In order to tackle such a large story with so many elements in such a short period of time, MediaStorm decided that a two person team would be most effective. MediaStorm Director of Photography and Producer, Rick Gershon
, worked alongside Director of Photography Nathan Golon in the field.
With less than a week scheduled in country for reporting, the two person team allowed us to double our efforts in gathering content when needed and combine our efforts in other situations.
The solution to finding a great subject really started before travelling to Laos. We worked very closely with in-country staff to identify potential subjects that met the criteria that we were looking for before we hit the ground. This allowed us to narrow down our options before arriving and saved us valuable time that we could then use for gathering content. It still took two solid days of pre-production interviews with victims of bomb accidents before we found the right subject.

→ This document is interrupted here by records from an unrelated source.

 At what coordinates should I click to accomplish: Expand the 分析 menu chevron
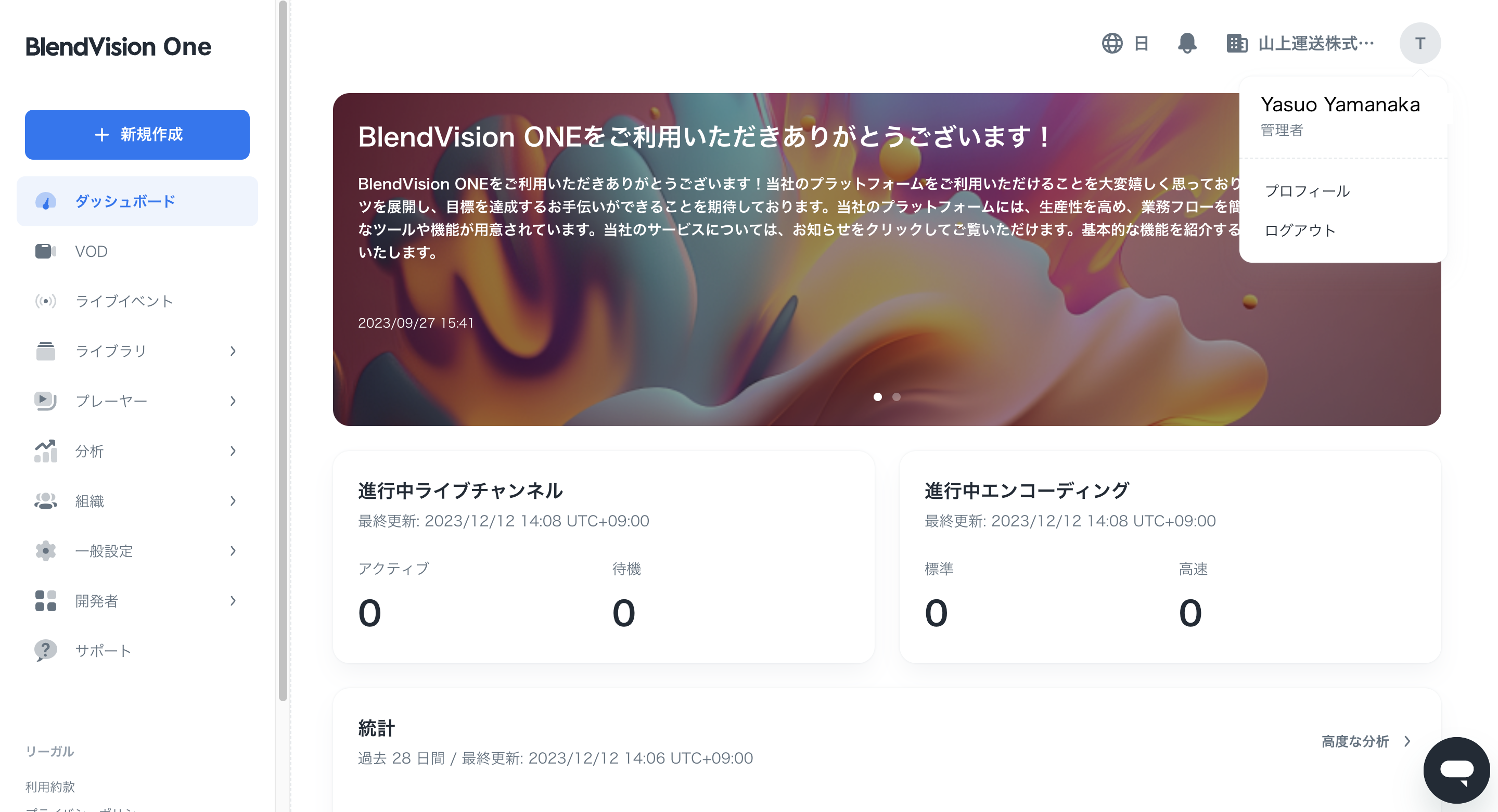pos(233,451)
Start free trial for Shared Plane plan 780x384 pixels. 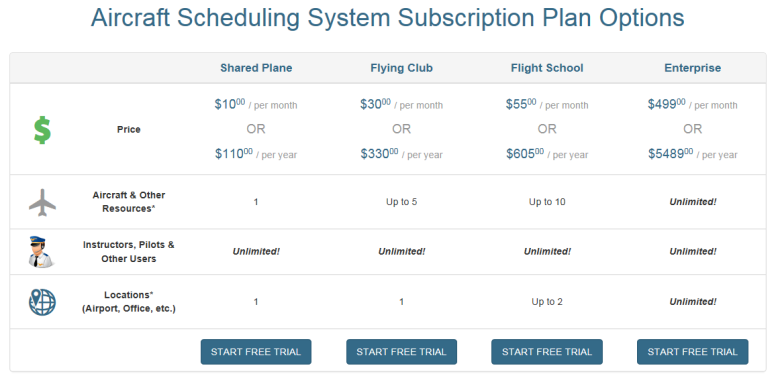point(256,352)
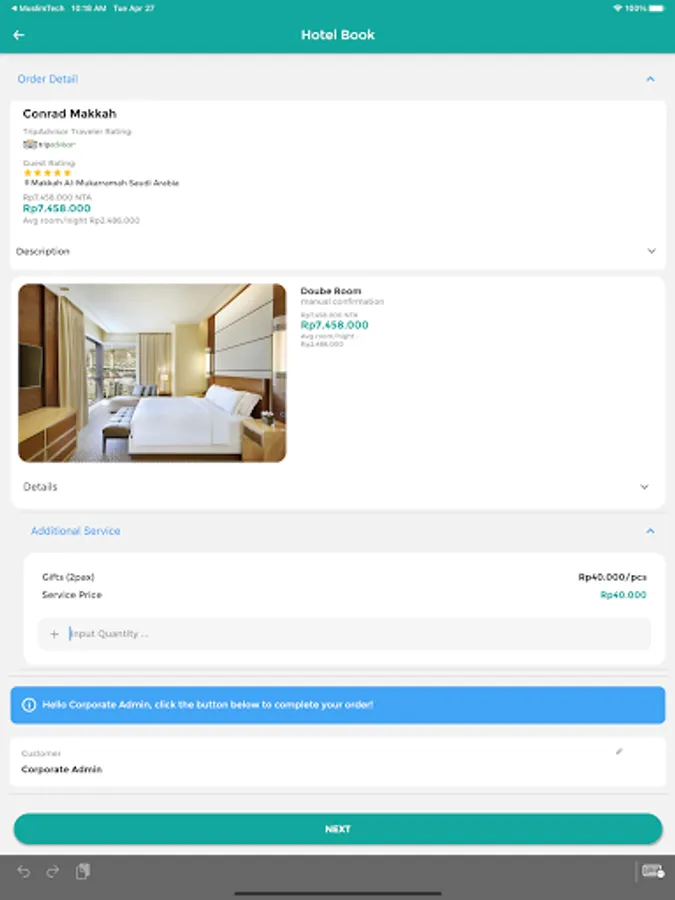Tap the hide keyboard icon
The image size is (675, 900).
pyautogui.click(x=653, y=871)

In order to pull off a lot of the dangerous shots we wanted without actually putting ourselves in harms way, we utilized a tiny HD camera called the GoPro HD
. This allowed us to get a camera very close to the explosions for maximum impact and allowed us to mount the camera to various items like their metal detectors and vehicles. The camera has a very sturdy, waterproof outer shell which helped protect it from flying debris. On one occasion the camera was actually knocked off of the tripod by shrapnel but still kept running.
To deal with the super challenging audio issues on this project, we used several different microphone set ups to achieve the results we wanted. For the on location interviews we brought a portable boom pole that allowed us to mount a Sennheiser ME66 shotgun mic
directly above our subjects heads, pointing down, allowing us to isolate a majority of the unwanted noise surrounding us. We also ran a hard line lavalier to our subjects. This proved to further isolate the noisy surroundings and since it was hard line we didn't have issues with interference from foreign frequencies. For ambient sound while on the move we used the Rode Video Mic Pro. This allowed for a smaller, more portable camera rig and elevated the quality of sound greatly over the 5D Mark II
's internal microphone.
In film making, when dealing with the aftermath of an event that has already happened, it is important to give a strong picture of that event that places the viewer in the moment and allows them to feel the horror and terror of what it was like. We felt this was key in allowing the viewer to care and feel a sense of responsibility for the plight of this nation and the individual residents we were profiling. Especially given the fact that this was a war that we as a country waged and the bombs that are still in Laos are American bombs.
In order to do this we spent a large amount of time finding compelling and powerful stock footage from the Vietnam war. We felt this archival footage really gave a window into the violence and destruction of the war while allowing the viewer to understand a vital part of the story that we had no ability to capture ourselves being that it took place over 30 years ago.